Some time ago, Vilmate was involved with a high-load web project. It had been launched back in 2012, and since then, multiple teams had been taking turns working on the web application. Team members were coming and going, and each new squad tried to leverage the latest technology trends as they continued software development.
In the end, we had a project that was rendered part on the back-end, part in Angular, and there also was another part rendered on the back-end in Angular. Some background tasks were executed using broker systems, others using Cron.
The deployment process was not flawless, too. We were inconsistently executing both Fabric and Ansible scripts. Overall, it could take up to two hours and more to complete deployment, including the time spent running tests.
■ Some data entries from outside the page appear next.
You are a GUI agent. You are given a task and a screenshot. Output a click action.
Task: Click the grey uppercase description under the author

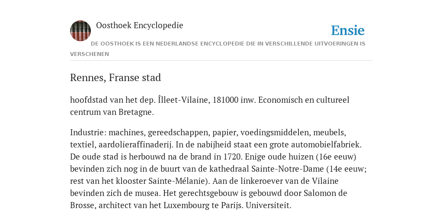pyautogui.click(x=218, y=49)
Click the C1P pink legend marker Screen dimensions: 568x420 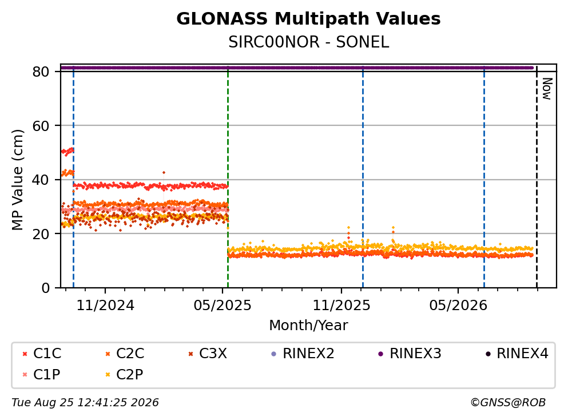tap(25, 375)
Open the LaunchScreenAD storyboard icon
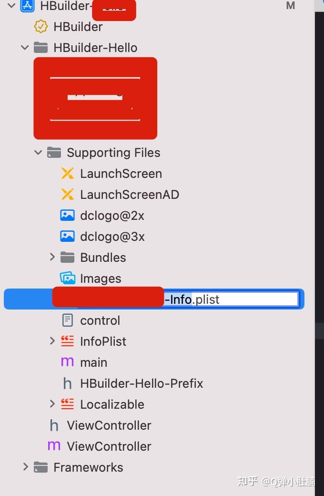Screen dimensions: 324x496 click(67, 194)
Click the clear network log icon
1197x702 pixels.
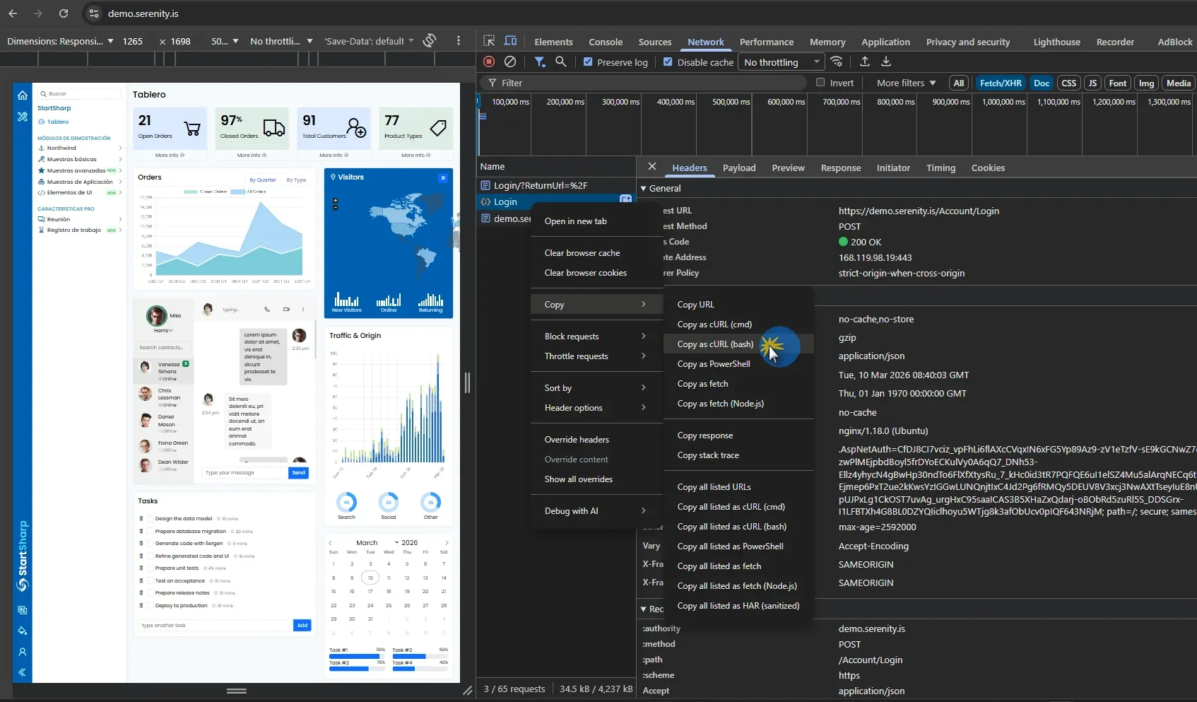coord(510,62)
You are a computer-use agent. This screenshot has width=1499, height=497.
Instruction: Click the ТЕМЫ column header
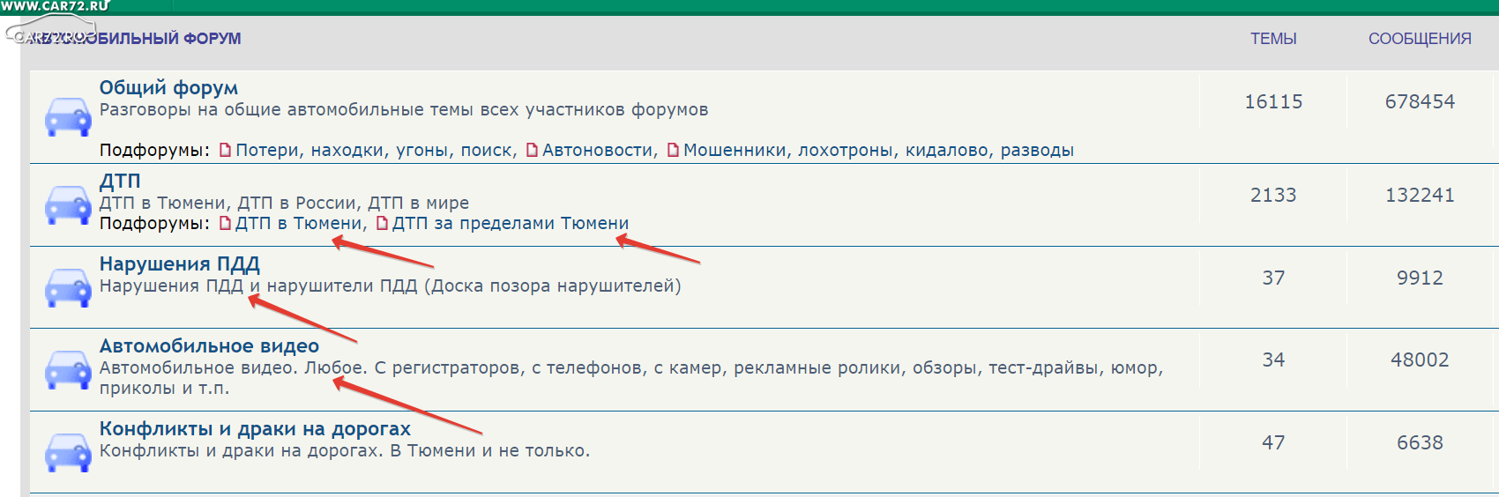(1273, 39)
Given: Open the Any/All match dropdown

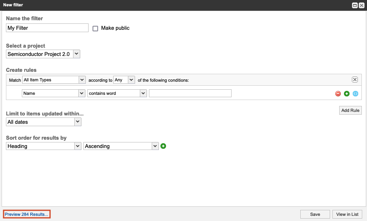Looking at the screenshot, I should (124, 80).
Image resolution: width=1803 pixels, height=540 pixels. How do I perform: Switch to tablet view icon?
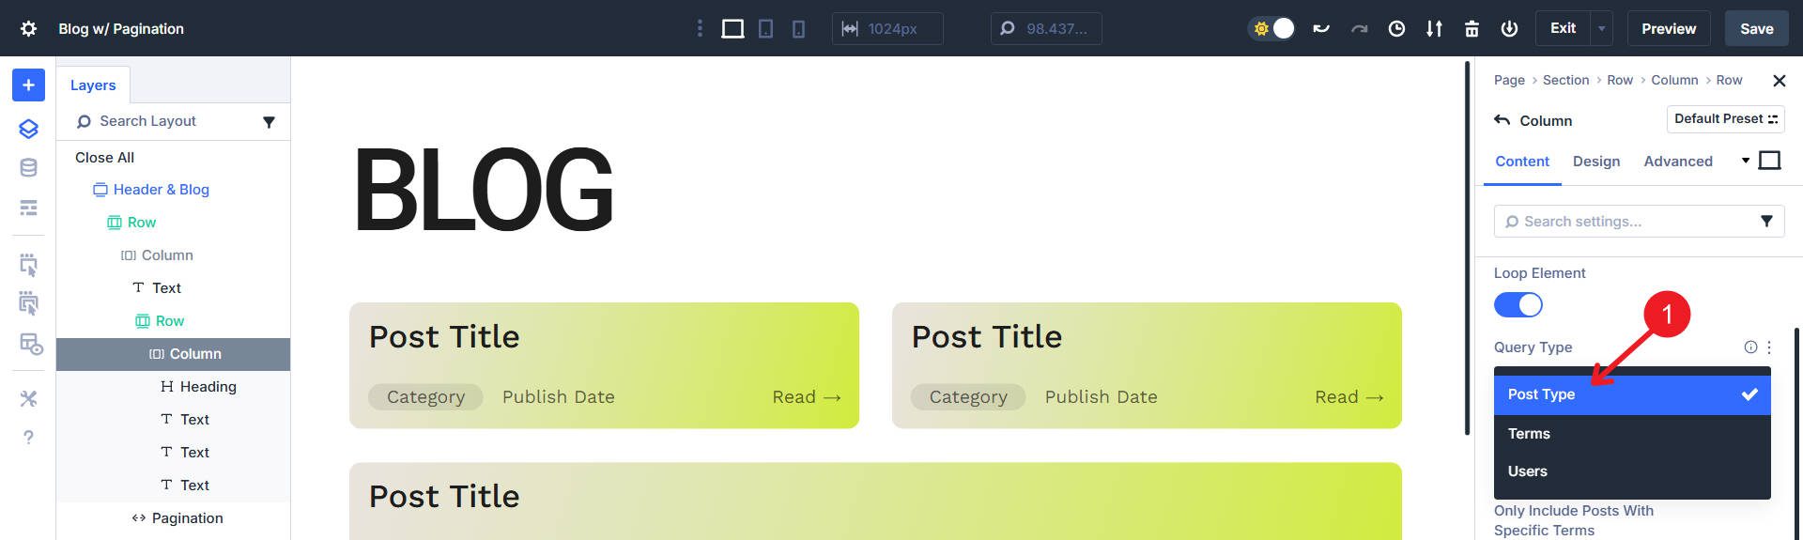766,29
As it is often the case with projects like ours, it was way too expensive, and its maintenance cost the client a dear price they had to pay monthly.
So, it was high time to face up to the radical decisions on the existing problems. First things first, so we began with dockerizing the app. It was a significant amount of work to accomplish, and here’s what we’ve managed to do. We created Docker multi-stage builds so that our new multi-stage build pipeline had four stages:
The first basic stage was the Node.js Docker image running scripts like npm install and npm build.
The second stage was inherited from the Docker Nginx image copying files from the first stage and distributing static js files in return.
The third basic stage was the Python Docker image, where all the required dependencies were installed.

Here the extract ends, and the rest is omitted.